━━━━━ Data excerpts ━━━━━

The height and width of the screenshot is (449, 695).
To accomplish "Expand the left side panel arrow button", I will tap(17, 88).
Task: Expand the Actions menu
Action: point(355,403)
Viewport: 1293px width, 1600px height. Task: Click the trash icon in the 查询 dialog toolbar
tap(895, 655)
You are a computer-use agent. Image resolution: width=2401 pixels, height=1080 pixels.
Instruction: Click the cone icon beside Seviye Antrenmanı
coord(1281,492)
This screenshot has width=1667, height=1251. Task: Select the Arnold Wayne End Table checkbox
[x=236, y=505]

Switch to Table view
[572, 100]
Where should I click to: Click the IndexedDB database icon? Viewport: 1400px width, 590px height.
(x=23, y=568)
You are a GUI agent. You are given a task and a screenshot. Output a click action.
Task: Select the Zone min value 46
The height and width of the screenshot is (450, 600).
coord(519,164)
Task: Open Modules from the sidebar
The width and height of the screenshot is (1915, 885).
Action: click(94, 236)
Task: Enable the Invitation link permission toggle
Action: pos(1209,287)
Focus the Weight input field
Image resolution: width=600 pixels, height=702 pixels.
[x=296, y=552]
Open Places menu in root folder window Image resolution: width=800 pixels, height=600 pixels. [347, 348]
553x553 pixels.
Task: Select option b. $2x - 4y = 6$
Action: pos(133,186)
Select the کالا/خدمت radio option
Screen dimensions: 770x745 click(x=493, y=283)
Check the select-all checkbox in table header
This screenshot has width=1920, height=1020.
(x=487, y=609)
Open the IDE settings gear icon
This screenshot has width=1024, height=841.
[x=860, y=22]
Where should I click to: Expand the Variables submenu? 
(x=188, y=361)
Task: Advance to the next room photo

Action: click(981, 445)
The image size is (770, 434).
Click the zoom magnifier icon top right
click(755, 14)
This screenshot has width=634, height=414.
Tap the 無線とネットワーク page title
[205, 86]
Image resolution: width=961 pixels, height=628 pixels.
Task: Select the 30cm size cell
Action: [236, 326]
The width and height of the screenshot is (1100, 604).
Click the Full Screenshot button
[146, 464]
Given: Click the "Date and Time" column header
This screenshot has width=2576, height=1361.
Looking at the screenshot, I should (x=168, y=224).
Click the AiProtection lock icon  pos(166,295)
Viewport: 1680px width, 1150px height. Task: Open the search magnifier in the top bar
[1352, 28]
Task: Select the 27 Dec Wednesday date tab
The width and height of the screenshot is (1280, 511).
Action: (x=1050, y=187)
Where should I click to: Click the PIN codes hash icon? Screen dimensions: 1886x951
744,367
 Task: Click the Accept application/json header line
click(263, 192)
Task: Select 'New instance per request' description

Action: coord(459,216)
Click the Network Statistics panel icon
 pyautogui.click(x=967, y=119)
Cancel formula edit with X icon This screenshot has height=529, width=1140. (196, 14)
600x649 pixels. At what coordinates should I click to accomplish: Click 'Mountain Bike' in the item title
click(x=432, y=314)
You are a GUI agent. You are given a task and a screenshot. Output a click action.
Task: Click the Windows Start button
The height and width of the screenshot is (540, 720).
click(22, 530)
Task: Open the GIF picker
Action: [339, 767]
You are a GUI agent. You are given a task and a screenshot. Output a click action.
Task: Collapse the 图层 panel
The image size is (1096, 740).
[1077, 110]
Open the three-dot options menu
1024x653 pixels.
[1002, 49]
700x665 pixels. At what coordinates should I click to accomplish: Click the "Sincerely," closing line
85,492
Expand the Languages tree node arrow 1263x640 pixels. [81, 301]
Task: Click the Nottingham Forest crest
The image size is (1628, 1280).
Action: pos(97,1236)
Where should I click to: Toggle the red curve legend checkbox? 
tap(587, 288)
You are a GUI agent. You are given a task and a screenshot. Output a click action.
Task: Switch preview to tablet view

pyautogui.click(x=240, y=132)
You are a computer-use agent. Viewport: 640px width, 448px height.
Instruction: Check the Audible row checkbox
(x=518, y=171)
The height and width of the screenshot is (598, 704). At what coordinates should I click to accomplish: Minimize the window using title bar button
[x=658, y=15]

━━━━━

▶ Exercise goal
Copy each line of the data that contains the word "computer".

▶ Solution to the exercise
You are a computer-use agent. Image resolution: width=2401 pixels, height=1080 pixels.
You are a computer-use agent. Viewport: 640px width, 448px height.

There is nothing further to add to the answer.